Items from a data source
------------------------------
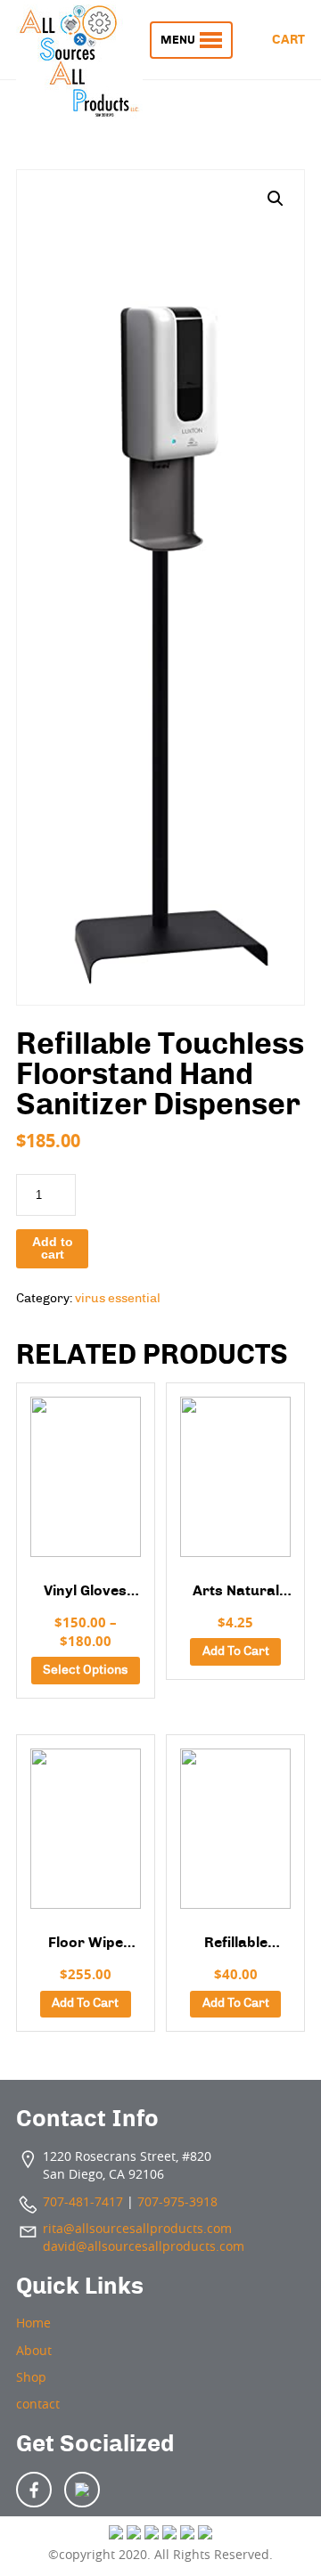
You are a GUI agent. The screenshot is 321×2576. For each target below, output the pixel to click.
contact (38, 2404)
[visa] (116, 2534)
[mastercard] (134, 2534)
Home (33, 2323)
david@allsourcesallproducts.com (143, 2246)
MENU (177, 40)
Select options (85, 1670)
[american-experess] (169, 2534)
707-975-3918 (177, 2202)
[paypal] (151, 2534)
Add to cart (52, 1248)
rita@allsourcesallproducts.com (137, 2229)
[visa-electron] (187, 2534)
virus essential (117, 1298)
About (34, 2351)
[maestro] (205, 2534)
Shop (31, 2377)
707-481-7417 (83, 2202)
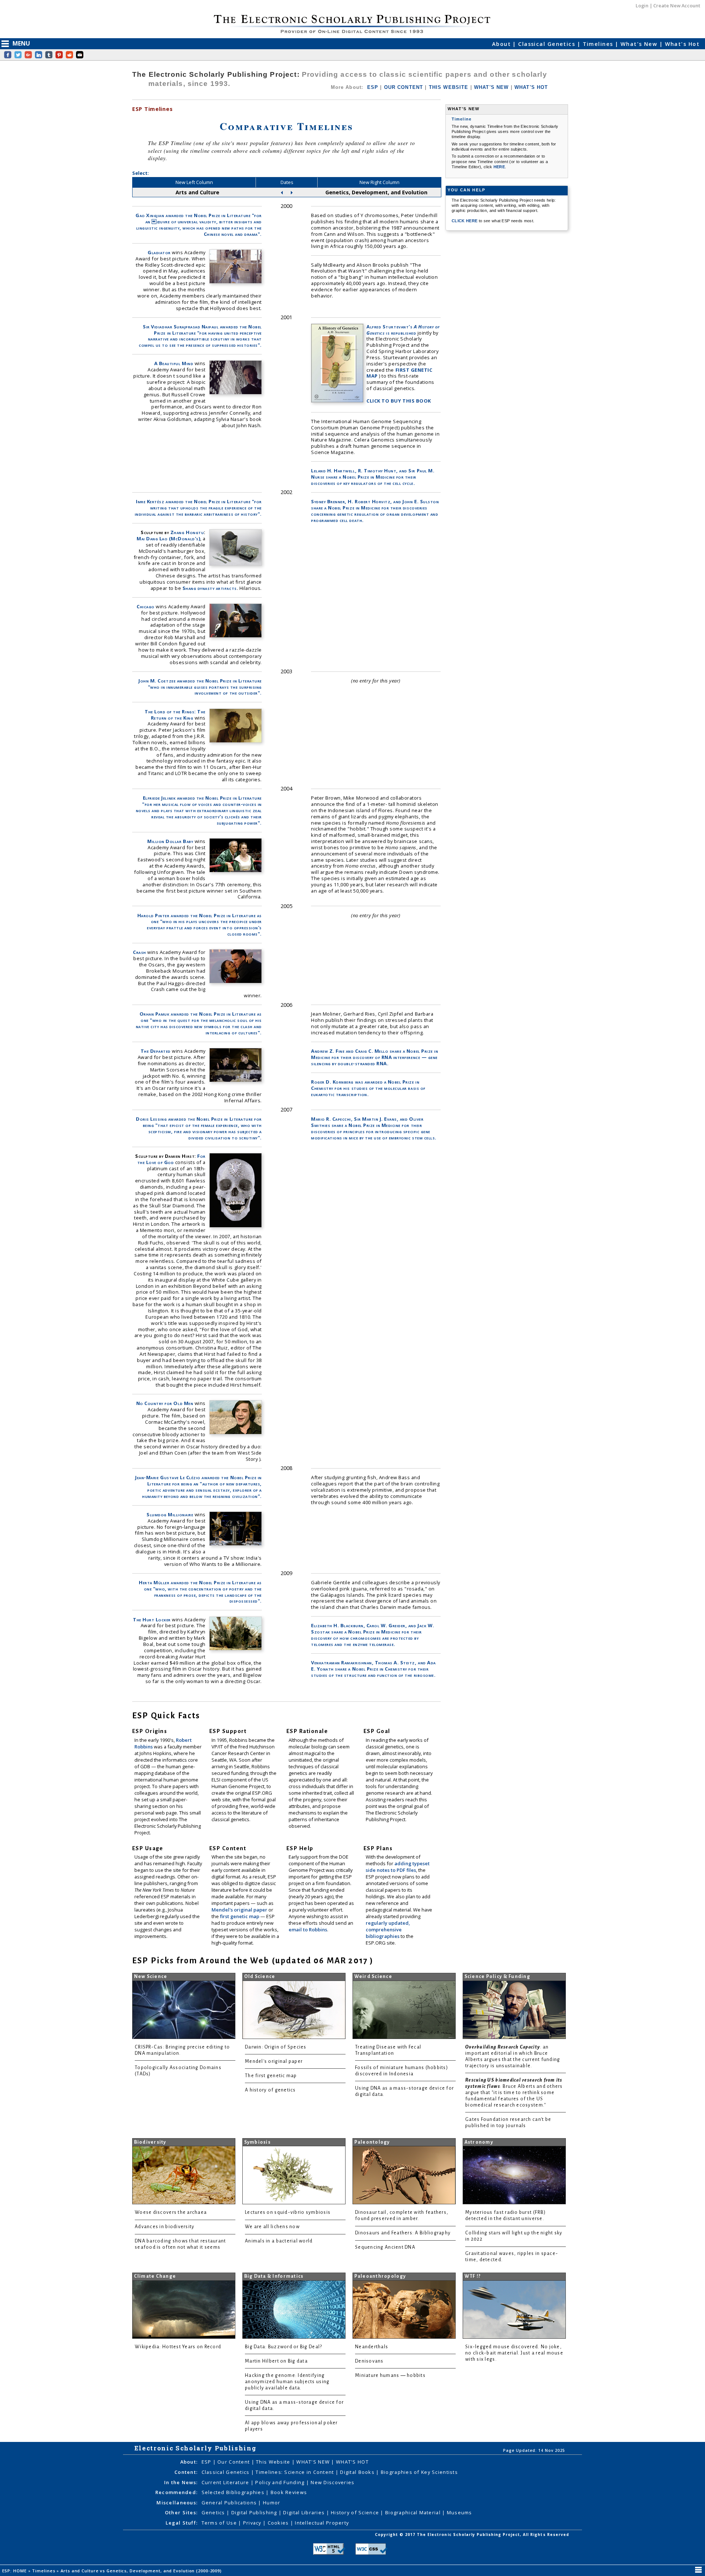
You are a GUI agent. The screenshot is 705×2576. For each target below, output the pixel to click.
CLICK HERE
------------------------------
- What the exercise asks: Transcribe exactly the lines from the one with "Shop (31, 2377)" to the last line of the records, both included, so that no picture appears in the copy.

- Problem solution:
Shop (31, 2377)
707-481-7417 (83, 2202)
You are a GUI agent. The screenshot is 705×2576. For each target below, output the pixel to click.
CLICK HERE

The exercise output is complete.